1. Field of the Invention.
The present invention relates to electronic amplifier circuits. In particular, the present invention is an audio power amplifier which can be directly coupled to a load.
2. Description of the Prior Art.
Power amplifiers are well known and disclosed, for example, in U.S. Pat. Nos. 3,191,126 granted to Fowler in June 1965, 3,042,875 granted to Higginbothan in July 1962, and 4,229,706 granted to Bongiorno in October 1980. Desirable characteristics of audio power amplifiers include a high damping factor, wide frequency response, high transient response, and low overall distortion. The tradeoff in achieving these characteristics is, of course, overall cost of the amplifier.
While the vast majority of audio power amplifiers on the market today are transistorized, extremely high performance audio power amplifiers often use vacuum tubes as output devices. Vacuum tube power amplifiers, however, typically require a matching transformer to match the high impedance of the tube circuits to the low impedance of the loudspeaker load. The matching transformer also prevents the high voltages found in conventional tube circuits from damaging the loudspeaker.

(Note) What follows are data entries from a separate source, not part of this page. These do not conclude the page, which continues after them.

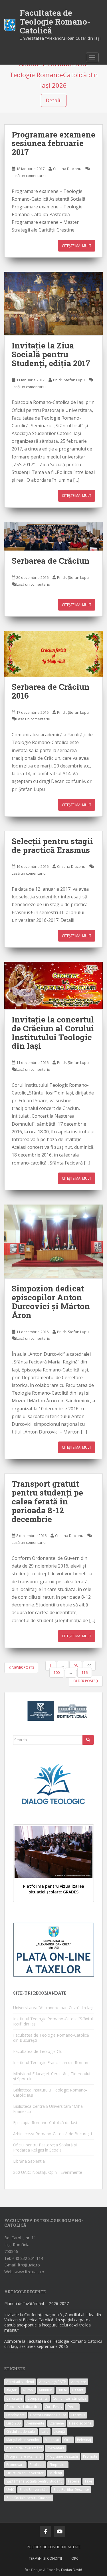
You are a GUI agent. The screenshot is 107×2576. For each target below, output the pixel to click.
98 (76, 1665)
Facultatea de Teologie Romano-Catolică (55, 21)
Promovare (15, 2464)
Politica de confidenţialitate (53, 2547)
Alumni (28, 2390)
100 (57, 1672)
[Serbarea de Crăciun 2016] (53, 654)
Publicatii (37, 2464)
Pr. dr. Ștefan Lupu (69, 379)
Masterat (52, 2439)
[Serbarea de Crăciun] (53, 536)
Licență (59, 2431)
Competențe (37, 2398)
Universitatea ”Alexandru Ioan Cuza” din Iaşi (53, 2007)
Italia (45, 2431)
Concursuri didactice (23, 2406)
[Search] (88, 1740)
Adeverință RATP (52, 2381)
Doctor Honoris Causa (48, 2414)
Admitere (78, 2381)
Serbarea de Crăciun (51, 560)
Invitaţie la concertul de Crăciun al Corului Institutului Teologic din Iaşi (53, 1032)
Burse (62, 2390)
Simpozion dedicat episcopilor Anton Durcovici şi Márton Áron (51, 1301)
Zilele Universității (33, 2489)
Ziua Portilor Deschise (71, 2489)
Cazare (78, 2390)
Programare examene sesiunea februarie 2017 (53, 143)
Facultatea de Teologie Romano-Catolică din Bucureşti (51, 2037)
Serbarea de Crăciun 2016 (51, 691)
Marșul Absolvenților (23, 2439)
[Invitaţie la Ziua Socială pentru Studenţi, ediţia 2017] (53, 304)
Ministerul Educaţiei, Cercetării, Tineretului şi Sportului (51, 2076)
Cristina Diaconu (67, 168)
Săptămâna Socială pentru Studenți (34, 2481)
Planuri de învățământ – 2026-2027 (36, 2303)
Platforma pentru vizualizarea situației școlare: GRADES (53, 1889)
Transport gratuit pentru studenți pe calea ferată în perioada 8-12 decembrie (47, 1501)
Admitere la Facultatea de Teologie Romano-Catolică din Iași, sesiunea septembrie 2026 (53, 2343)
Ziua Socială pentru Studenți (28, 2497)
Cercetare (14, 2398)
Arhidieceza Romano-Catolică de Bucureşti (52, 2133)
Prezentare (55, 2448)
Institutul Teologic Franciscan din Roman (50, 2062)
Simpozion (57, 2464)
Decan (72, 2406)
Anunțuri (46, 2390)
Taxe (88, 2481)
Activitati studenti (20, 2381)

One vacuum electron tube audio power amplifier which does not use a matching transformer at its output is known as the Futterman Amp. This particular amplifier design uses a well known "totem pole" output like many solid-state designs, and shares some of the same weaknesses. Some versions of this amplifier also include coupling capacitors to block harmful DC voltages. The output coupling capacitors, however, adversely affect the slewing response of the amplifier, and also introduce non-linearities into its phase response. As a result, the output coupling capacitors have many of the same limitations as the matching transformers.
Totem pole amplifiers, which comprise the majority of solid-state designs, as well as direct-coupled tube designs, have inferior distortion caracteristics. These distortion characteristics, when coupled to the odd-ordered harmonic distortions of solid-state devices, make totem pole amplifier configurations less than desirable.

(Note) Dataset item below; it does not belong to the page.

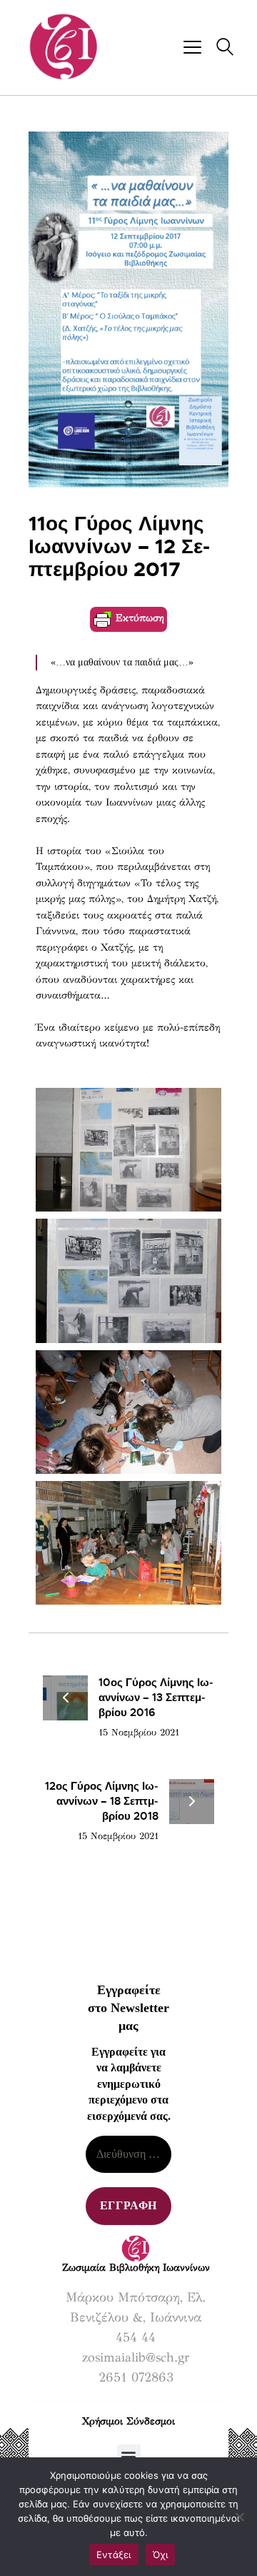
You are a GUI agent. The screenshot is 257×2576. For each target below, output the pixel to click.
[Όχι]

It is evident that there is a continuing need for improved audio power amplifiers. An audio power amplifier design which permits the use of vacuum tube output devices which can be directly coupled to a loudspeaker load would be especially desirable. This amplifier must be capable of producing high output power levels over a wide bandwidth with low distortion. Of course, the design must be simple, to allow easy implementation.